What concerns the amount of code we had to write, for the simple function add_scalar_to_vector it does make much of a difference. However, if you have to integrate dozens of C++ functions with long parameter lists, as is the case with UnRisk-Q, a great deal of tedious work can be saved with a universal wrapper function.

Show me the code

You can download a self-contained CMake project which demonstrates how to build a MathLink executable and a LibraryLink dynamic library using a universal wrapper function. You need the following third-party software packages:

  • Mathematica ≥ 8
  • CMake ≥ 2.8.9
  • Clang ≥ 3.1 or GCC ≥ 4.6 or Visual Studio C++ ≥ 2010

The file CMakeLists.txt in the zip archive contains instructions on how to build and run the tests for Windows, Linux and OS X.

Performance

We’ll now evaluate the performance of the different linking technologies presented in this blog episode:

  • MathLink using the universal wrapper function
  • MLINK based LibraryLink using the universal wrapper function
  • MArgument based LibraryLink with the custom wrapper function from part one

We’ll be using the following pseudo test code:

Load external function
Call add_scalar_to_vector 100 times with a list of 10^6 random double values
Unload external function

The actual test code for the different linking technologies can be seen in the file CMakeLists.txt file in the zip archive.

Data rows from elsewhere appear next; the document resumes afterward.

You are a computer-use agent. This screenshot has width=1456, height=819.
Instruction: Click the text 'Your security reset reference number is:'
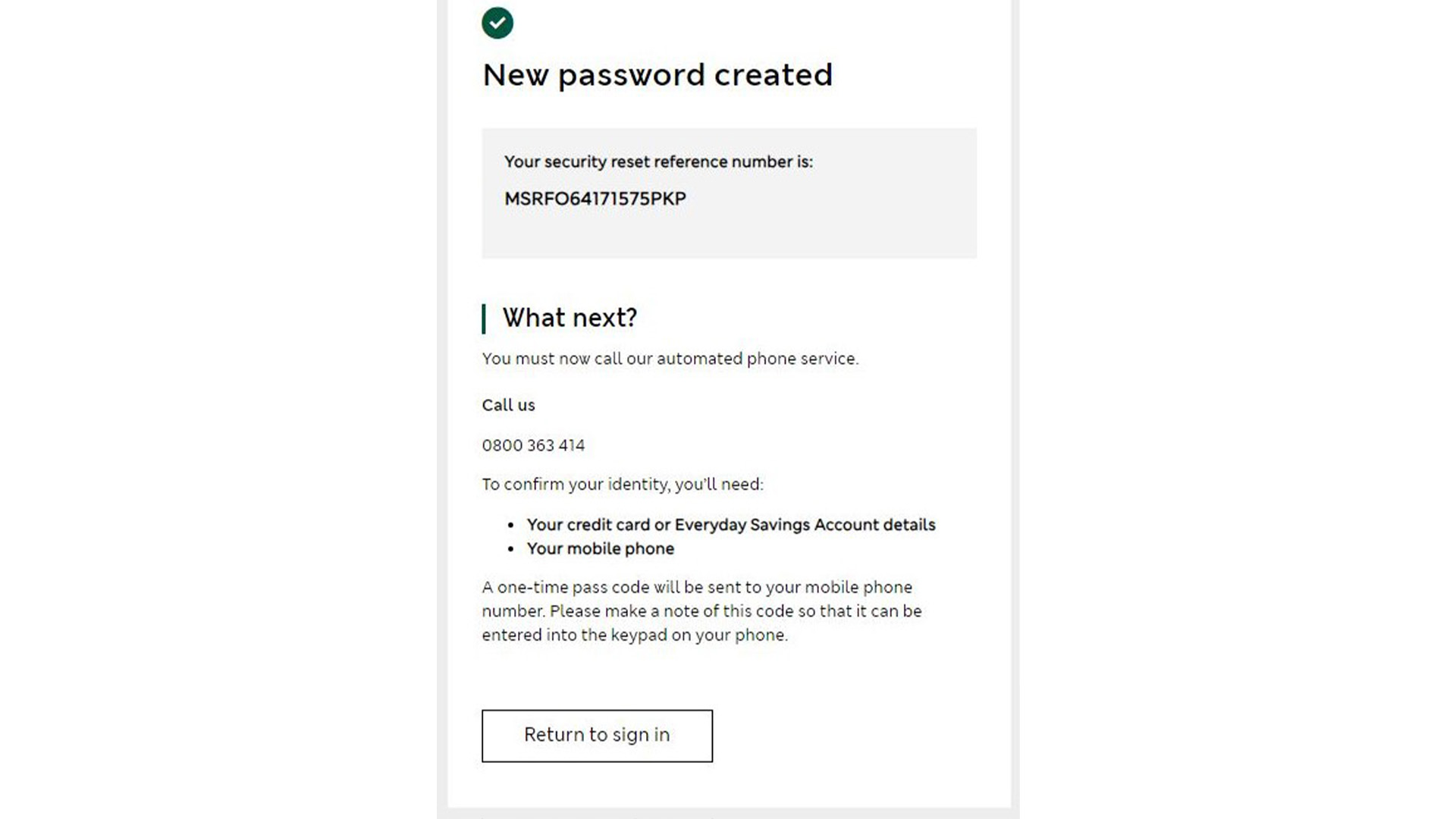(x=659, y=162)
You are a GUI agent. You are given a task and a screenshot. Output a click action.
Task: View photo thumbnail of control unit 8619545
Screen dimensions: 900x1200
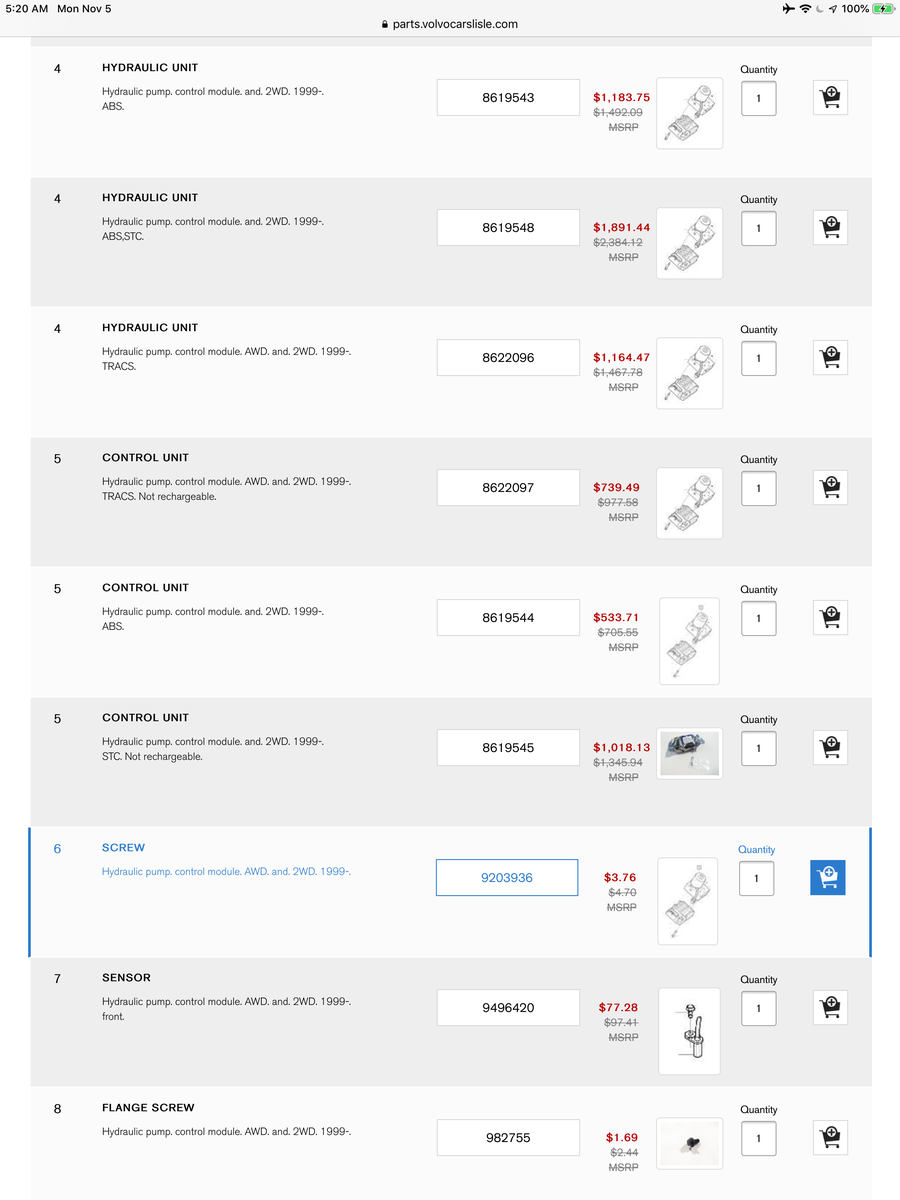[x=689, y=754]
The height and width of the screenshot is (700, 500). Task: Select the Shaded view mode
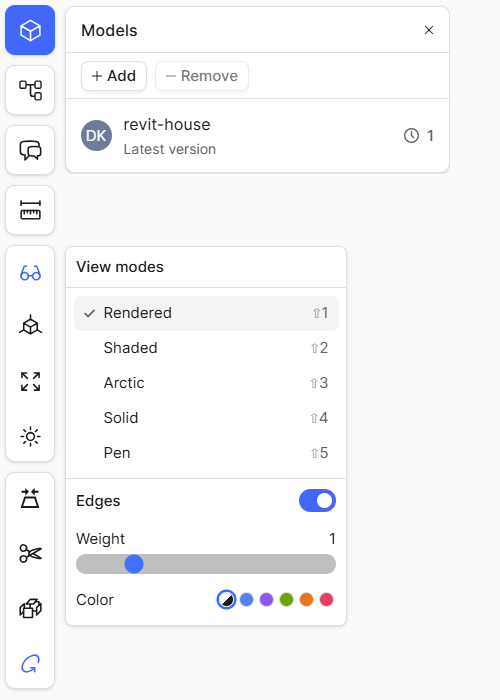coord(206,348)
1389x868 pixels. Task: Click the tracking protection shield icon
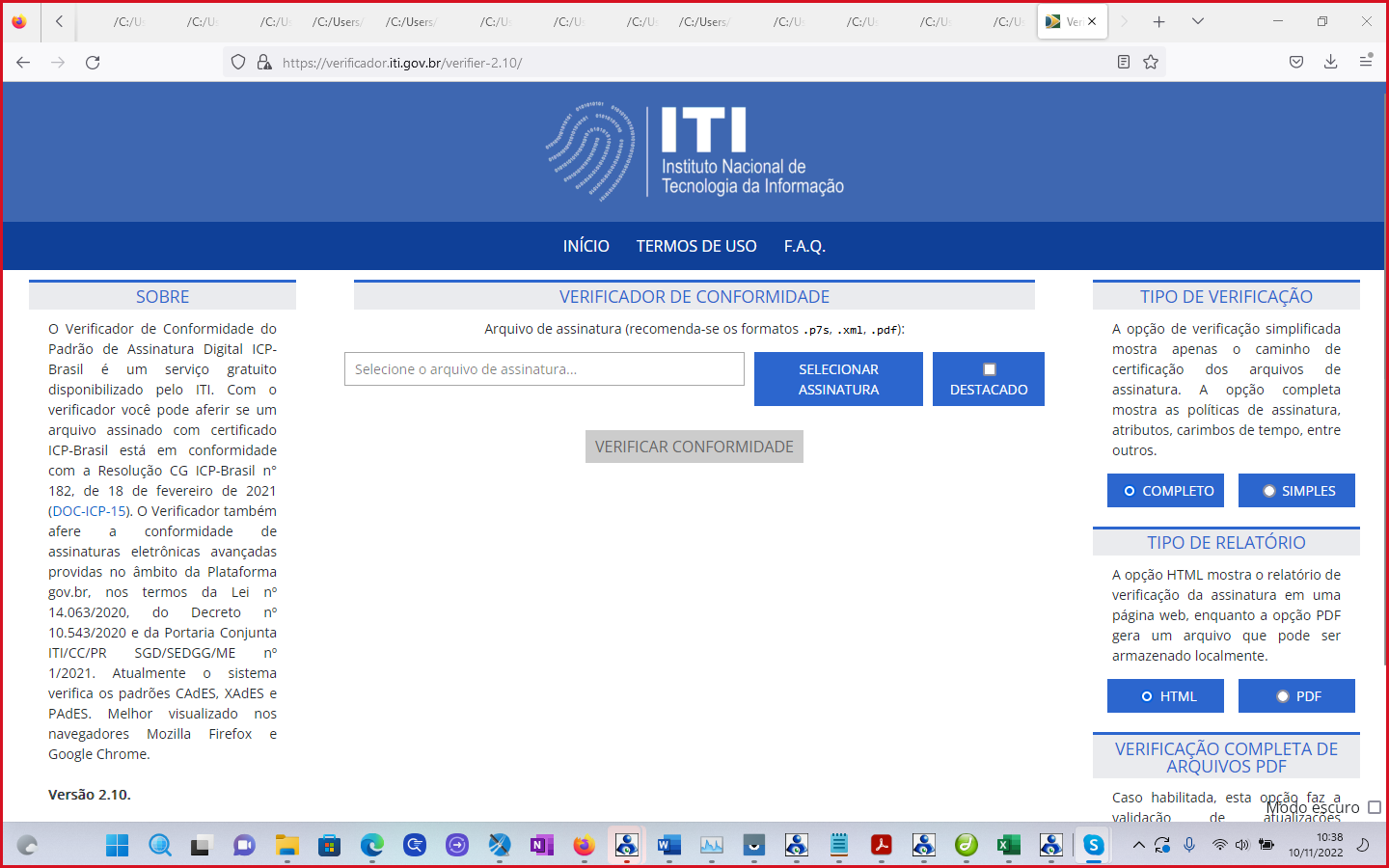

The following chart shows the execution times of the different linking technologies. The results were obtained with Mathematica 10 on a MacBook Pro Mid 2010 running OS X 10.9. The code was compiled with Clang 3.4. The results for Linux and Windows are similar.

Summing up, we can draw the following conclusions, what concerns the communication overhead for integrating a native C++ function into the Wolfram Language:

  • Using a universal wrapper function, you a get a speedup of about 50 percent by moving from MathLink to LibraryLink with almost no additional development effort.
  • An additional speedup of about 50 percent is possible, if you go to the extra effort of writing an MArgument based wrapper function.